In short, I believe that design and technology communities need a more expansive ethic. To say that “design is the rendering of intent” is true as a descriptive statement but inadequate as a definition: It elides the facts that our intent may be problematic in the first place; that our intent is often rendered unsuccessfully; that the rendering will be subjected to unintended uses; and that the uses (including the intended ones) will have unintended consequences. If we believe the wellbeing of our world is important, then the idea that every technology has systemic and moral implications should and must be a fundamental assumption for designers and technologists.

But an ethic is not enough, either. So many of us struggle to implement even the most basic design methods within our organizations. Either design is not well understood in the organization, or the organization’s structure, culture, business model, and management approach get in the way. We make compromises, and then we wash our hands of responsibility for the bad decisions made by others. Whether due to our work situations or our own shortcomings as user advocates, our organizations are not even producing usable and accessible products today. Even if we could develop an ethical framework for our disciplines, how can we expect it to come to fruition if we cannot successfully practice ‘user-centered design’ as it is?
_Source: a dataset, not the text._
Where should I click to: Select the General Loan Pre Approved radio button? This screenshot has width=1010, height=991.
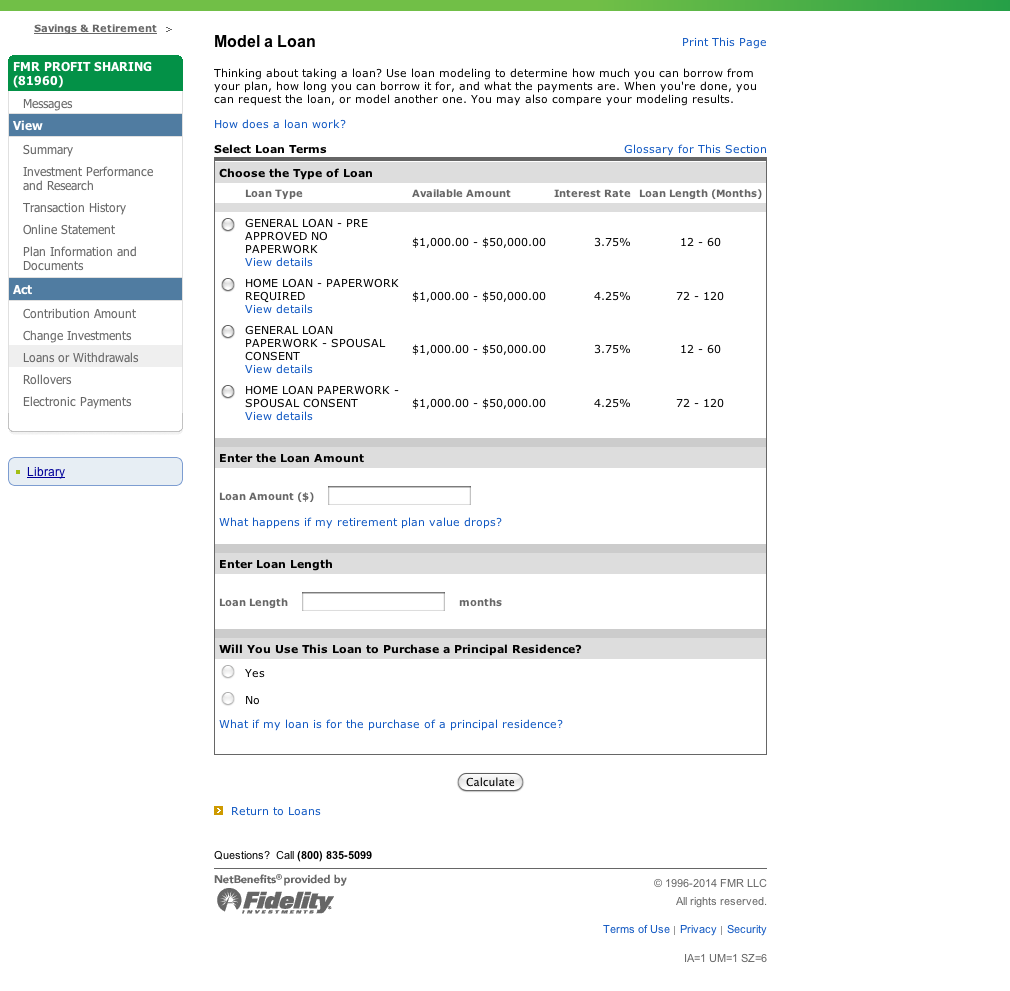tap(228, 225)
To build a better world, we need to change the way we work. To change the way we work, we need to shape the organizations and institutions in which we work. To shape our organizations, we may even need to shape our political and economic institutions. How will we facilitate ethical decision-making in our organizations? How will we persuade our colleagues to approach technology in new ways? Our professional community needs to develop practical frameworks that enable designers and technologists to conduct ethical practice and to situate that practice within and throughout institutions.

Crude drawing of nested circles, with the practitioner, team, organization or network, nation, civilization, and the natural environment.
Crude drawing of the practitioner within nested contexts.
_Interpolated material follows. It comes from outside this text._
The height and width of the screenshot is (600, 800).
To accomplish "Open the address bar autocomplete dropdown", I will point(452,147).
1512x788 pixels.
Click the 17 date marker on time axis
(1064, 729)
So an agenda for a system of applied design ethics would include at least the following questions:

  • How can design and technical practices account for a more expansive view of the benefits and consequences of technology in our world?
  • How can practitioners act as change agents in their own organizations, communities, and nations?
  • How can whole institutions engage in ethical technical practice?
  • How can our professional communities work together to enact these approaches?
A copy of the previous image with the professional community superimposed over the practitioner, organization, and part of nation.
Beyond individuals working alone, change can be effected through communities of practice.

Venn diagram of four overlapping circles: Professional community, business management, academic, and government.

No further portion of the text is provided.